Now, I’m not an idealist. I fully recognize that no matter what the government does, it is insanely difficult to get individuals to change their behavior. If person X wants to eat fast food everyday and fully understands what the consequences of doing so might be, then that is person X’s choice. All we can do is spread the word, educate, and help others. I don’t think we’ll ever get to a point where we eliminate all preventable cases of disease, because people are left to make their own lifestyle choices.
But we also can’t ignore the fact that thousands of people don’t actually have a choice. Many families below the poverty line are often forced to make poor diet choices because they cannot afford healthier foods. Poorer families also tend to live in unsafe neighborhoods, making outdoor exercise very difficult. Most don’t have cars, so getting around is also a challenge. While current advances in politics will help with preventative care issues, we still have a very long way to go in terms of framing our thinking about health in a lifestyle context.

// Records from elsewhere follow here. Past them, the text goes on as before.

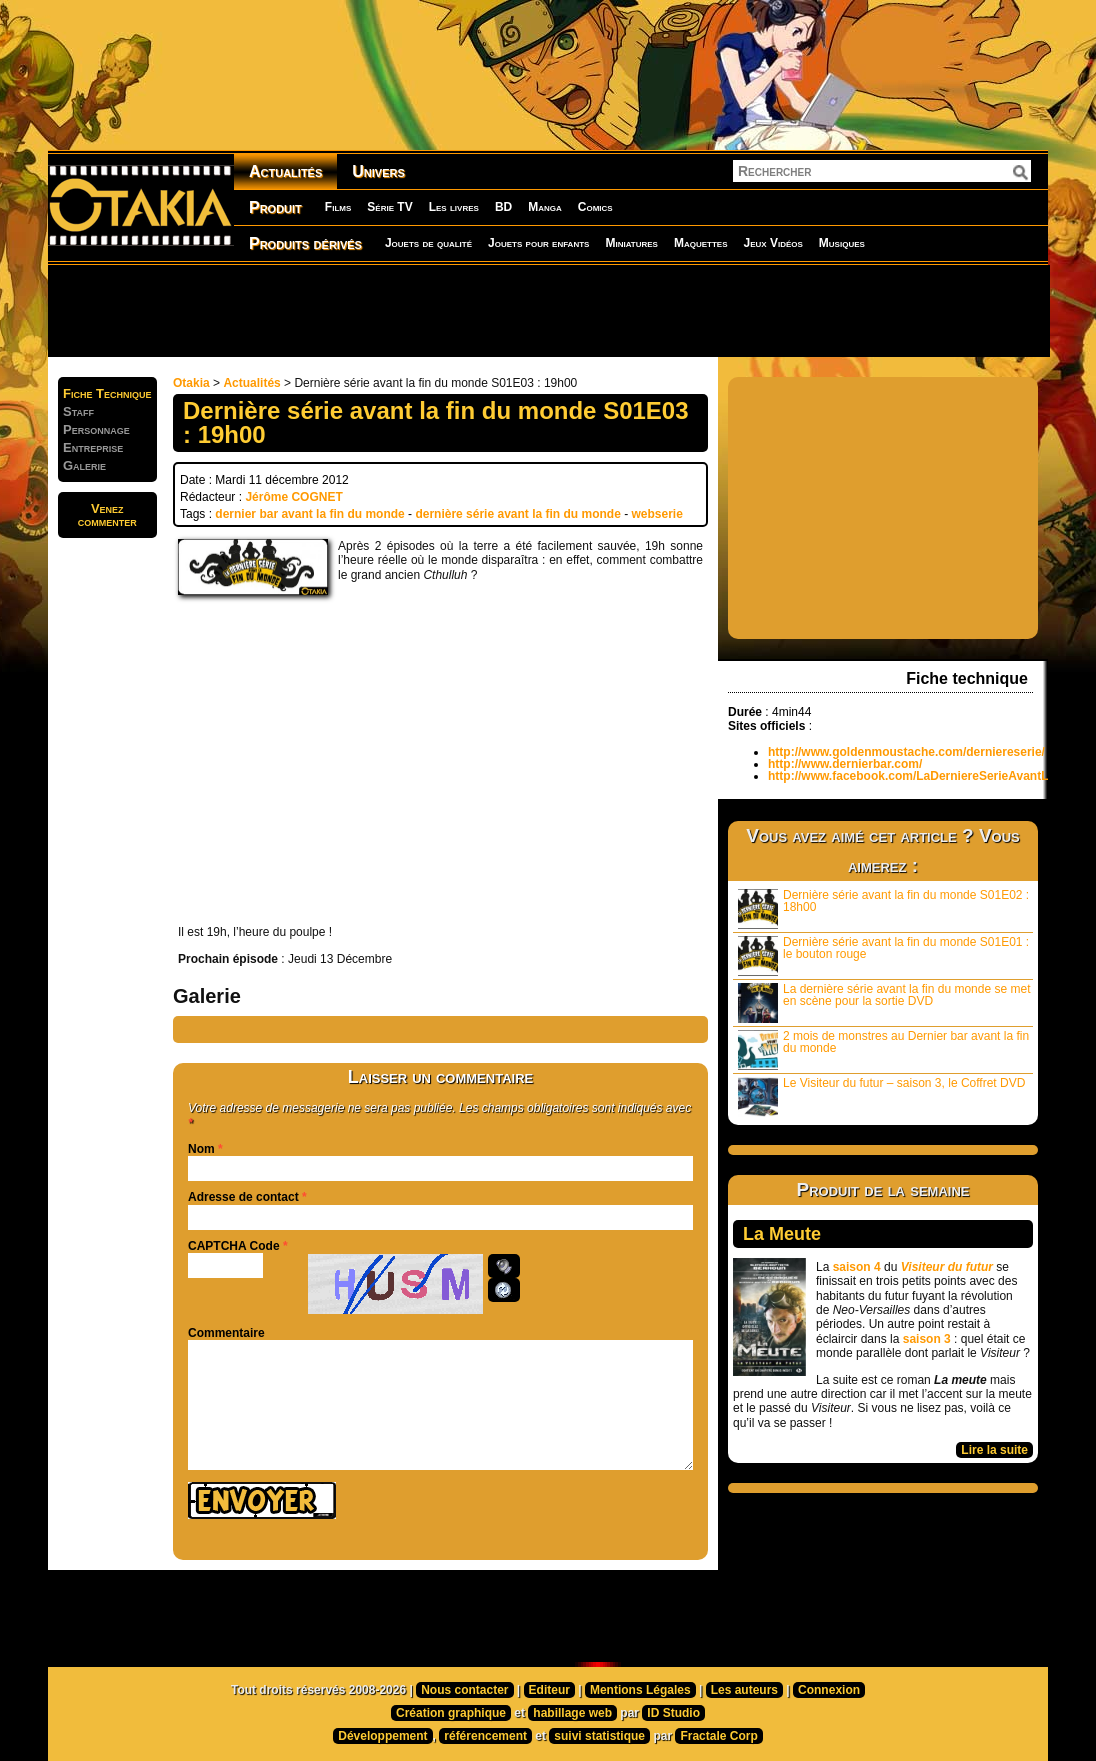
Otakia (191, 383)
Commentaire (226, 1333)
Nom (201, 1149)
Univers (378, 171)
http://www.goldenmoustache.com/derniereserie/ (906, 752)
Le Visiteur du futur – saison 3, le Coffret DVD (881, 1096)
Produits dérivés (305, 243)
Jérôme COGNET (293, 497)
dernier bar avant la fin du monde (309, 514)
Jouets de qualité (428, 243)
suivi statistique (599, 1736)
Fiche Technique (107, 393)
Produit (275, 207)
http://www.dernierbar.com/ (845, 764)
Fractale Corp (718, 1736)
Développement (382, 1736)
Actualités (285, 171)
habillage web (572, 1713)
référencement (485, 1736)
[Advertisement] (548, 310)
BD (503, 207)
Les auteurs (744, 1690)
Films (338, 207)
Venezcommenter (107, 515)
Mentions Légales (640, 1690)
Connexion (829, 1690)
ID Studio (673, 1713)
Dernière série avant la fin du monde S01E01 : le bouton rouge (883, 955)
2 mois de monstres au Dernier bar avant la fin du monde (883, 1049)
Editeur (549, 1690)
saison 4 (857, 1267)
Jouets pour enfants (538, 243)
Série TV (389, 207)
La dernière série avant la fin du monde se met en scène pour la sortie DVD (884, 1002)
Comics (595, 207)
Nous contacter (464, 1690)
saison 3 (927, 1339)
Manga (545, 207)
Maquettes (701, 243)
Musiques (842, 243)
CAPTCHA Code (234, 1246)
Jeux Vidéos (772, 243)
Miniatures (631, 243)
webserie (656, 514)
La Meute (782, 1234)
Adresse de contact (243, 1197)
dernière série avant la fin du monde (517, 514)
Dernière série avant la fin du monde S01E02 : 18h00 (883, 908)
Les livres (454, 207)
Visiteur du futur (947, 1267)
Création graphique (451, 1713)
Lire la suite (994, 1450)
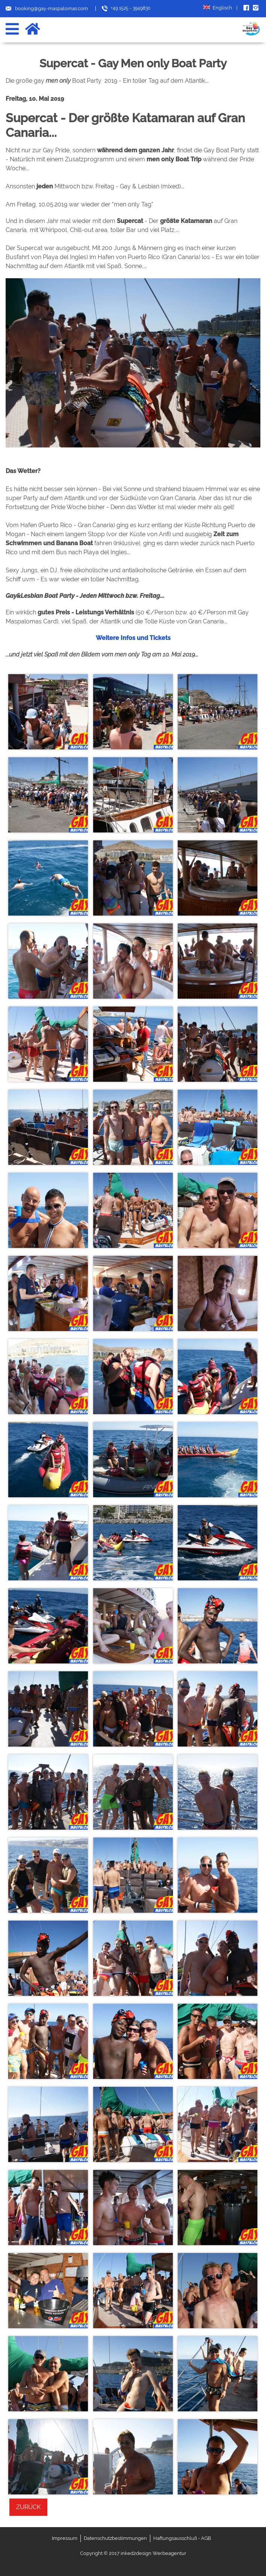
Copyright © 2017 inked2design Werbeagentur (133, 2553)
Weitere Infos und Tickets (133, 637)
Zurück (28, 2507)
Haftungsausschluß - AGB (182, 2538)
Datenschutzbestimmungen (115, 2538)
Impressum (64, 2538)
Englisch (220, 7)
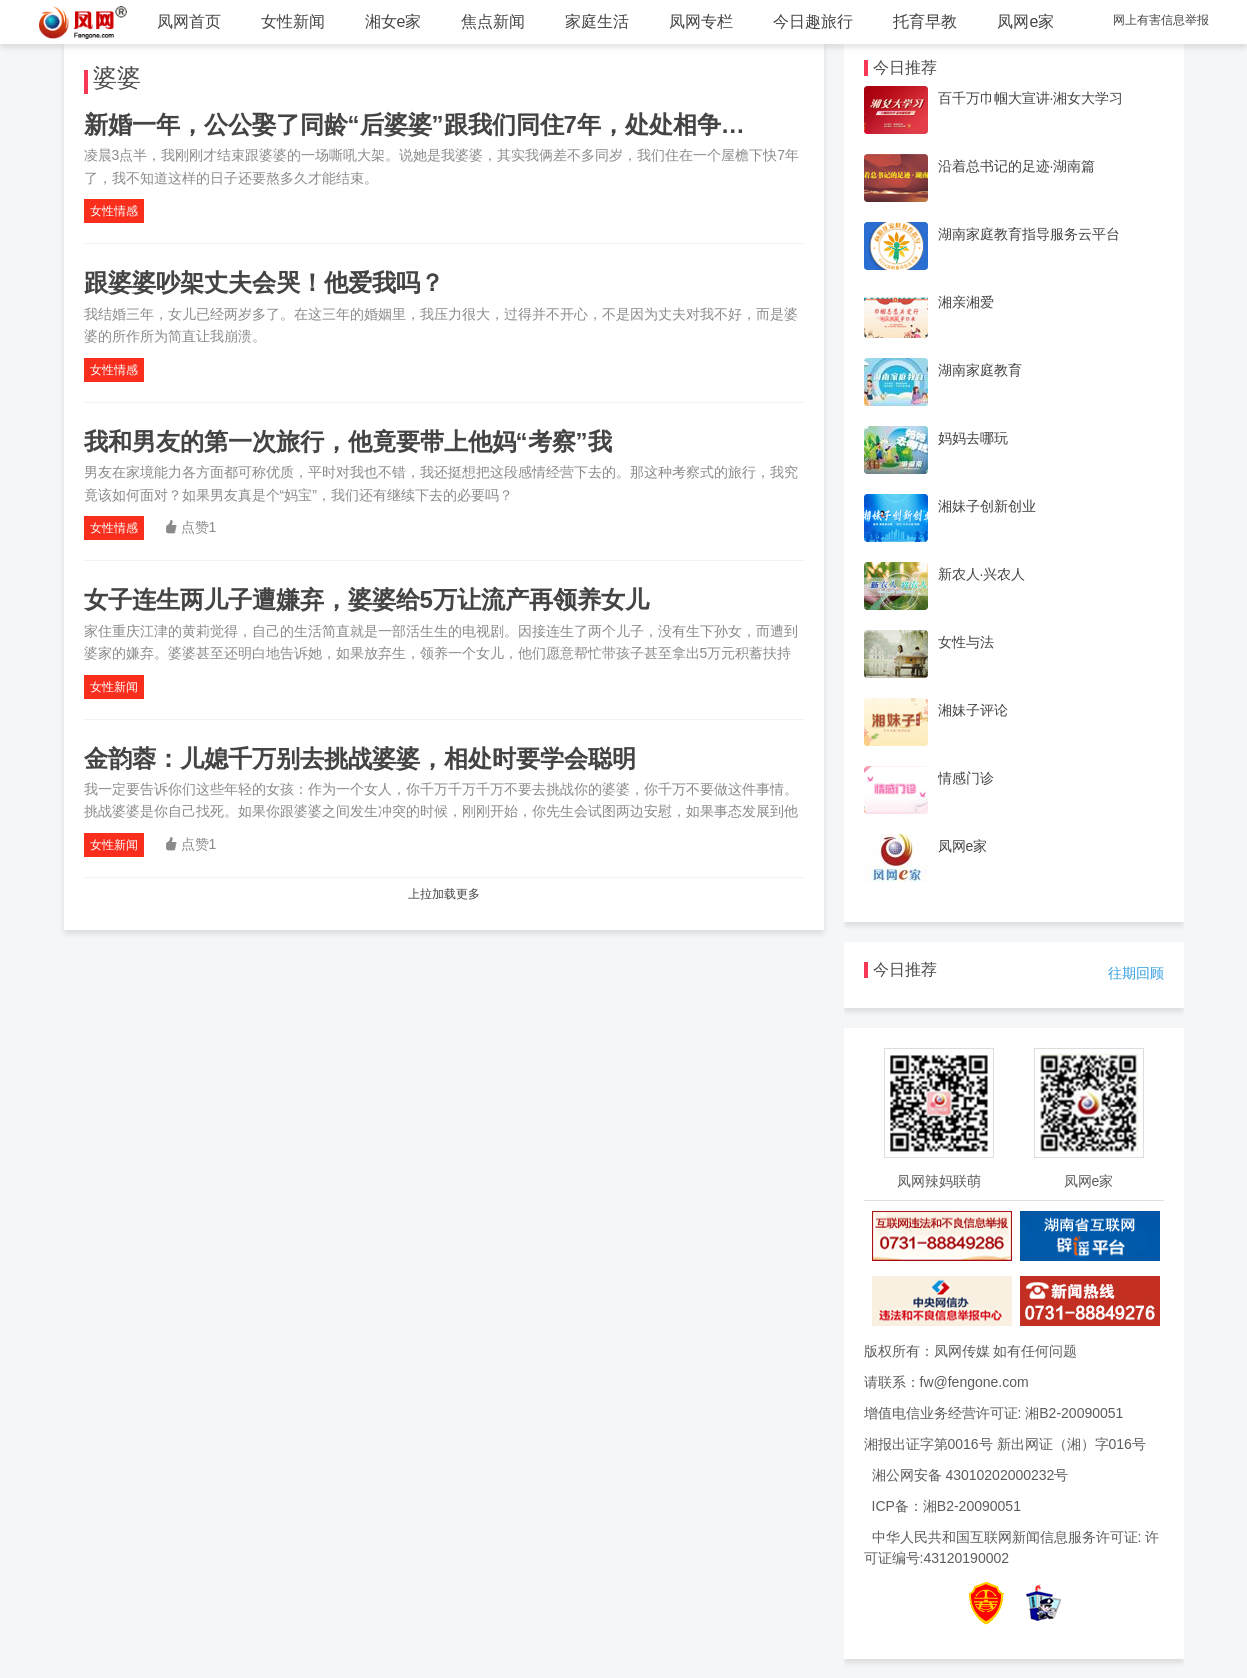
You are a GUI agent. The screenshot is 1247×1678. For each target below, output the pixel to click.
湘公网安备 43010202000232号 (970, 1475)
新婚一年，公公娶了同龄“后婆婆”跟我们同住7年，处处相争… (414, 124)
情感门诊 (966, 778)
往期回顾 (1136, 973)
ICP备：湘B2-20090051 (946, 1506)
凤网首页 (189, 21)
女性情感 (114, 211)
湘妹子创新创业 (987, 506)
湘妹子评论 (973, 710)
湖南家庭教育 (980, 370)
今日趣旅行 (813, 21)
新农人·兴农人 (982, 574)
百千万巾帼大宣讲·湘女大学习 (1031, 98)
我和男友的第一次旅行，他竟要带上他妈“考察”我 (348, 441)
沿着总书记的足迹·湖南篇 (1017, 166)
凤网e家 (1025, 21)
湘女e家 (393, 21)
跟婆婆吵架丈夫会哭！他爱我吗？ (264, 282)
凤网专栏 (701, 21)
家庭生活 (597, 21)
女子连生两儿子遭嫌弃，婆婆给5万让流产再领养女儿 (366, 599)
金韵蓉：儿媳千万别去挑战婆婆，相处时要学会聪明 (360, 758)
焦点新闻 (493, 21)
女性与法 (966, 642)
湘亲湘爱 (966, 302)
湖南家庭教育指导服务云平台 (1029, 234)
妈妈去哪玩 (973, 438)
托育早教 (925, 21)
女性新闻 (293, 21)
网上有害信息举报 (1161, 20)
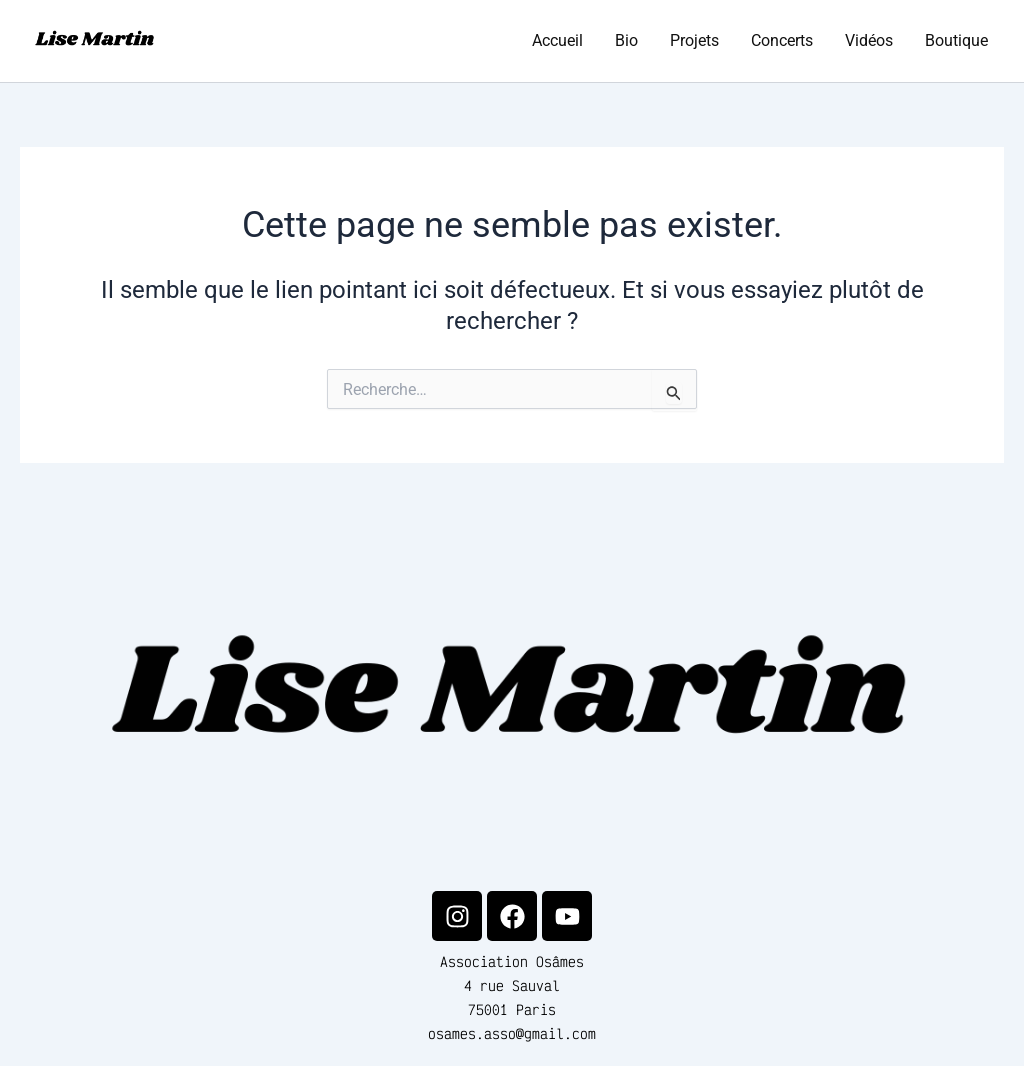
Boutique (956, 40)
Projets (694, 40)
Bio (626, 40)
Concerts (782, 40)
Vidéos (869, 40)
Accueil (557, 40)
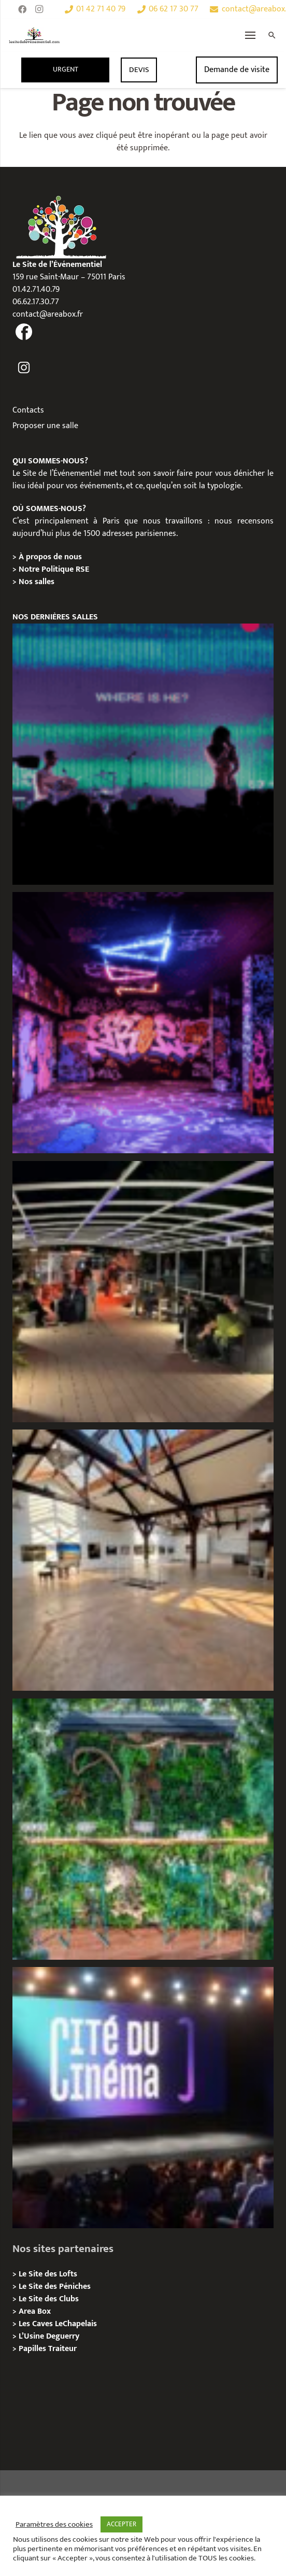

Despite the barriers, I really believe that prevention can save the world. Though we are making huge strides in the US, there are still other areas of the world that are in dire need of help. Many of these areas have very different disease problems compared to the US, but they still stem from inadequate preventative measures. Furthermore, significant work needs to be done to help break down other barriers to healthcare (like access and social norms) as well as healthcare disparities.
With that, I’ll leave you with some ideas about how to live a healthy lifestyle. I’m not trying to preach, by any means, as it’s every individual’s choice as to whether he or she wants to “be healthy.” I respect your choices and opinions. This list will simply explain what I mean by the preventable statistics I provide above.
*What constitutes a “healthy lifestyle?”
- Maintain healthy weight
- Exercise regularly
- Don’t smoke (anything)
- Maintain a healthy diet (fruits, veggies, and proteins)
- Drink alcohol only on occasion, or not at all
- Use sunscreen
- Use protection if sexually active
- Get screening tests!
This last one is so important, because many diseases don’t necessarily have symptoms. The earlier something is detected the more likely you are to have a better prognosis. So annual doctor visits are important!